Gaia’s Garden was conceptualised by five young female creatives from across fashion, graphic design, movement, music, and photography. Mentored by Noga-Levy Rapoport, an ambassador for the UK Student Climate Network, the group’s vision is to present sustainability through a more inclusive and feminist lens.

Located in 61 Holborn Viaduct.

 Award-winning creative studio Play Nice is spearheading the project in partnership with London-based property developer Dominvs Group to platform the ideas of the young people on The Pattern, a cultural incubator programme launched after Play Nice won the £50,000 Fusion Prize - a Culture Mile initiative, in partnership with Foundation for Future London - earlier this year.

Over 200 young people across London were recruited to help with everything from gardening, building, and curating a live events programme of workshops, talks and performances focused on climate change, sustainable practices and people.

Gaia's Garden offers Londoners free workshops and events who are looking to learn more about sustainability. There are also installations and performances, art, fashion, and music - helping to explore the relationship between humans and the real world. Essentially it focuses on art in sustainability in art form.

Gaia’s Garden is part of the Lord Mayor’s Culture and Commerce Taskforce’s Enhancing the City initiative, which seeks to fill repurposed commercial spaces across the City with curated creative activity in order to animate the area and drive footfall.

"These images were shot at the mouth of the River Thames stream, cherishing moments of serenity as its citizens bask in and cherish the rare seasonal sunshine flows through the city.
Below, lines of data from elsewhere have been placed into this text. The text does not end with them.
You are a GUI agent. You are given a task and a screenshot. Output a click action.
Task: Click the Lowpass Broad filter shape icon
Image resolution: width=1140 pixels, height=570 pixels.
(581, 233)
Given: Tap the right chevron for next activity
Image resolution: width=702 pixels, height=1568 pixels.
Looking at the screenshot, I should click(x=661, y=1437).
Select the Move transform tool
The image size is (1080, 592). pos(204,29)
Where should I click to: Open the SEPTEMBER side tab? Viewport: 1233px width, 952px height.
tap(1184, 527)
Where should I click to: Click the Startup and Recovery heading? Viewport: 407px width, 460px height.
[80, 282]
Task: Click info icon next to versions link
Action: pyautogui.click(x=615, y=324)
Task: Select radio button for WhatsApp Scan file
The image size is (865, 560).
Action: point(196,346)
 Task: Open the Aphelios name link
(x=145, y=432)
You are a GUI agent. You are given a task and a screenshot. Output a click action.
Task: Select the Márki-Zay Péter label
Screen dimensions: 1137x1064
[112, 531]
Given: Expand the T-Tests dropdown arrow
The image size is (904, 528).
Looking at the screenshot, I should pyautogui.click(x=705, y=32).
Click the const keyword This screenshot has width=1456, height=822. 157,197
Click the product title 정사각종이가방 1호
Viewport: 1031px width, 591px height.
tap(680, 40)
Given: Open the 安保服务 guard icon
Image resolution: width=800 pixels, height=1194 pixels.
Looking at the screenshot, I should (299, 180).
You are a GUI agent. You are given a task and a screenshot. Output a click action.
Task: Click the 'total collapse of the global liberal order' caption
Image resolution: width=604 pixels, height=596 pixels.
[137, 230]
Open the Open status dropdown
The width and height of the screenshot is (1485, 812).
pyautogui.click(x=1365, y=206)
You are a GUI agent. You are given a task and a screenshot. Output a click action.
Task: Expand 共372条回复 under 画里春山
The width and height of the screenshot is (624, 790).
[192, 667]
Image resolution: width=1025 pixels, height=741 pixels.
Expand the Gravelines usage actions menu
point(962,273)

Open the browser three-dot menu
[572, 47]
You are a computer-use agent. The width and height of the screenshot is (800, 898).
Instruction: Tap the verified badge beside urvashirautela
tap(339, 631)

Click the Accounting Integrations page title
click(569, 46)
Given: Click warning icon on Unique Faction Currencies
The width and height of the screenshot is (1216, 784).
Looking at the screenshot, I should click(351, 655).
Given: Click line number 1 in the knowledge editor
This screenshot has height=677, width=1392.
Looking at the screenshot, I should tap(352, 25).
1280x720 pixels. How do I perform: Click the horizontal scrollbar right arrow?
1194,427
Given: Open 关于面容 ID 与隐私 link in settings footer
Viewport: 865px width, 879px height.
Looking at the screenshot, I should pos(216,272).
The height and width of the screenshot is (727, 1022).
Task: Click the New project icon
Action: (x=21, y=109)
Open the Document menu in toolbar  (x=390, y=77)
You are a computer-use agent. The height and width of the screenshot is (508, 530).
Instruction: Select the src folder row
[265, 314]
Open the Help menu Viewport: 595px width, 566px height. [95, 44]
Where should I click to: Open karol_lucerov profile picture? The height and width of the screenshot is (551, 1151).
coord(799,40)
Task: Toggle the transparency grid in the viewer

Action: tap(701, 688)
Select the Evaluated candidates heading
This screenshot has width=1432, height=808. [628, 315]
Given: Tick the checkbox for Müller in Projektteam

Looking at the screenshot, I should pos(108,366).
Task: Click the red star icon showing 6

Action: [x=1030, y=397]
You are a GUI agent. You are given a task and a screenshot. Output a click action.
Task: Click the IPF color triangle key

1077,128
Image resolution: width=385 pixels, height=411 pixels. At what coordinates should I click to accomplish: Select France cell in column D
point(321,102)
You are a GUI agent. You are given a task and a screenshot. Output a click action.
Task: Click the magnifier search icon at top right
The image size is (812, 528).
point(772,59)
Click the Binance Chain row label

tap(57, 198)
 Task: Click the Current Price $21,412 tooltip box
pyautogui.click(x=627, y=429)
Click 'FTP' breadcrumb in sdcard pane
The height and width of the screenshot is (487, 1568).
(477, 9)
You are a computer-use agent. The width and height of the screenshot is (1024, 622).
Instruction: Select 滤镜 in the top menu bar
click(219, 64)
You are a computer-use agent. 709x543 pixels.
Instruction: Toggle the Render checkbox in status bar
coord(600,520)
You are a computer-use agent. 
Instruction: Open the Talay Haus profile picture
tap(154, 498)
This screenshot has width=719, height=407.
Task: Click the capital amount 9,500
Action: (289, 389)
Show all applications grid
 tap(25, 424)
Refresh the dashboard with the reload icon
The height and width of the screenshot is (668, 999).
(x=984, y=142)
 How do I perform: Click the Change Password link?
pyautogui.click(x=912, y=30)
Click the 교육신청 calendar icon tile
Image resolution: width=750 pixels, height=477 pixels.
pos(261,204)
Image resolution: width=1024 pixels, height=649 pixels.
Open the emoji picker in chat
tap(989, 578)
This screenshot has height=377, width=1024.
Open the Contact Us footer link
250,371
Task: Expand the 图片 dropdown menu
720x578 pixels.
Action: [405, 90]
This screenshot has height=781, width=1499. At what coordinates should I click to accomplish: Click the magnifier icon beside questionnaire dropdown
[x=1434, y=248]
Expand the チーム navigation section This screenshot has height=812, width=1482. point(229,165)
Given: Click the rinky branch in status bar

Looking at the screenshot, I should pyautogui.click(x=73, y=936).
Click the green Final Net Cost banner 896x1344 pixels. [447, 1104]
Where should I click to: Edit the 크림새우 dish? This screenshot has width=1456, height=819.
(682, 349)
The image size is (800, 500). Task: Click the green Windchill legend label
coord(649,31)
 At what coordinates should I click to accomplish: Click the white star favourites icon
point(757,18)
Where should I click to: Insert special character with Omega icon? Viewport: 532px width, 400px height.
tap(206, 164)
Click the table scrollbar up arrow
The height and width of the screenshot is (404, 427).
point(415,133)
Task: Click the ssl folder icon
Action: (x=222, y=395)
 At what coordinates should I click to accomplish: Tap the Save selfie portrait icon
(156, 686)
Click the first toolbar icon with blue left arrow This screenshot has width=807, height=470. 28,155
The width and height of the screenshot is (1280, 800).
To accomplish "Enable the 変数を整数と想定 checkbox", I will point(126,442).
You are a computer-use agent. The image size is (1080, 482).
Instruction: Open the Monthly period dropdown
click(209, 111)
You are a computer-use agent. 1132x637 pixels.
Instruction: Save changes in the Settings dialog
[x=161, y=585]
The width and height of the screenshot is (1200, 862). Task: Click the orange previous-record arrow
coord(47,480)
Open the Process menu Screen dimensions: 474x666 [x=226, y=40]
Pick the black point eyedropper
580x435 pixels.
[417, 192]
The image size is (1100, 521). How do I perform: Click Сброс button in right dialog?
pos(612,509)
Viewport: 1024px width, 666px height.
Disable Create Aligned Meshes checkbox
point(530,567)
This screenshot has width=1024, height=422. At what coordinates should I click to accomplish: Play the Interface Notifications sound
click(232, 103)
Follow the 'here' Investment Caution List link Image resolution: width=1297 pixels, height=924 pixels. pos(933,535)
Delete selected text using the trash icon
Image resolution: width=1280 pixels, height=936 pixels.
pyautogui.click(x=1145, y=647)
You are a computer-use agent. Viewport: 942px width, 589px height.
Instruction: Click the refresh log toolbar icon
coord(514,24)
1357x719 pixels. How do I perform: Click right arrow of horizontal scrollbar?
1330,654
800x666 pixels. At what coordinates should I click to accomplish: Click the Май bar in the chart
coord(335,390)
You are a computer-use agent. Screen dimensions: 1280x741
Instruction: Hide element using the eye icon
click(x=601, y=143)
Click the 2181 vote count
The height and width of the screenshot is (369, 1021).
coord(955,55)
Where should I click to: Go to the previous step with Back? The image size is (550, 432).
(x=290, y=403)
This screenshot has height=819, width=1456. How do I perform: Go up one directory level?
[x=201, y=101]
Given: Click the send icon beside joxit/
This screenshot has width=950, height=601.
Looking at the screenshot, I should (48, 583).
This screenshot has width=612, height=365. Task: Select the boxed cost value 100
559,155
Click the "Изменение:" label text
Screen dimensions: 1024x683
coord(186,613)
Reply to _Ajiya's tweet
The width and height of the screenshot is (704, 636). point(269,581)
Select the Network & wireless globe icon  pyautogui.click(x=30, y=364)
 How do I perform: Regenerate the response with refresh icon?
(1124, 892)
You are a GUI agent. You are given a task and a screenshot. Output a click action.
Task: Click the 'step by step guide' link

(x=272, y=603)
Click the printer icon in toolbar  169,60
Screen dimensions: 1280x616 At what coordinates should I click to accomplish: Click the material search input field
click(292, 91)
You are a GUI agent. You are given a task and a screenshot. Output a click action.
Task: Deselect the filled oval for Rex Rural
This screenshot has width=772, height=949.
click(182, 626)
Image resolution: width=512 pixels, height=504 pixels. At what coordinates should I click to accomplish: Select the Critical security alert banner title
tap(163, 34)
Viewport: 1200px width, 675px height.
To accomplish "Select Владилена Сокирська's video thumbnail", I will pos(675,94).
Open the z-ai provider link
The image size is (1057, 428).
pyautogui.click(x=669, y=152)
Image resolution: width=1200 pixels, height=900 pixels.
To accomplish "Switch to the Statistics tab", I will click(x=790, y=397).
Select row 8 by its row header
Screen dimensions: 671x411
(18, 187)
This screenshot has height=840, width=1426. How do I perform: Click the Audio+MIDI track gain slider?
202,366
The appetite for stillness is mirrored in the calm setting, quite different from the ordinarily busy city that holds the capital's ambience."

El Jardin de Espejos

"I like the idea of spring. It's joyous, warm, welcoming and everything is in bloom. I wanted the space of Gaia's Garden to embody that feeling. Sustainability is a topic many people shy away from because they can't see themselves as part of the change; I want everyone to feel at home in this space and conversation. This work is an attempt to create an image which is playful and inviting." - Andrea Siso

"This photo is of Tom, as he dives into an overgrown border to harvest his Hokkaido squashes. Having been planted against a hot, sunny wall, the squash plants have grown bigger, bushier and more productive than he could have imagined. Growing in the city can be full of surprises. Some crops exceed all expectations, while others get claimed by creatures we share the city with - like foxes and slugs. That's part of what keeps it interesting." - Rachel Jones

Mom's phlegm, 2017

"London is full of natural beauty, especially when you look beneath the surface. The underbellies of nature and what I am truly drawn to, the damp and sticky algae infested ponds, fungi covered surfaces and beds of moss. These are some of the aspects of nature that mostly get overlooked with photography, I capture what I see which is these fascinating painterly natural surfaces. The angles and proportions used encourage the viewer to look closer and consider these parts of nature with more awe." - Zerrin Asir

"Sister sister is a part of a project which aims to celebrate the innate familiarity between black women, A lot of my work focuses on colour play and placing the subject in a space that echoes their inner worlds/desires. I set this project in a wood like area almost like a secret place where women/girls can go to and feel accepted and seen by other women." - Latoya Fits

STAY is a youth organisation based in Woodberry Down, Hackney. Rico and Miro, pictured here, are two of STAY's founding members. They led the shoot to document the old estate, its regeneration and nature's place within both. This photograph is one in a series by Joya Berrow and Rafi Spangenthal.

"This photo is part of my ongoing archival project Young London which I started when I was 16 (now at 22) which seeks to document the young people that make us in the city. As a lot of people I photograph are closest to me, this allows me to capture moments of intimacy whilst offering a window into their lives." - Flora Scott

"Linaira Vulgaris (Common Toadflax) from an ongoing project; portraits of 'weeds' or wildflowers that can be found in the city. Focusing on these often 'unseen' species I aim to highlight their beauty and to help foster a strong relationship with the plants that share our urban spaces." @rowanspray - Rowan Spray

The garden’s sustainable landscape was designed by urban transformation charity Urban Growth. Once the project finishes, these temporary structures will be redistributed across London, finding continued use in local communities across the capital.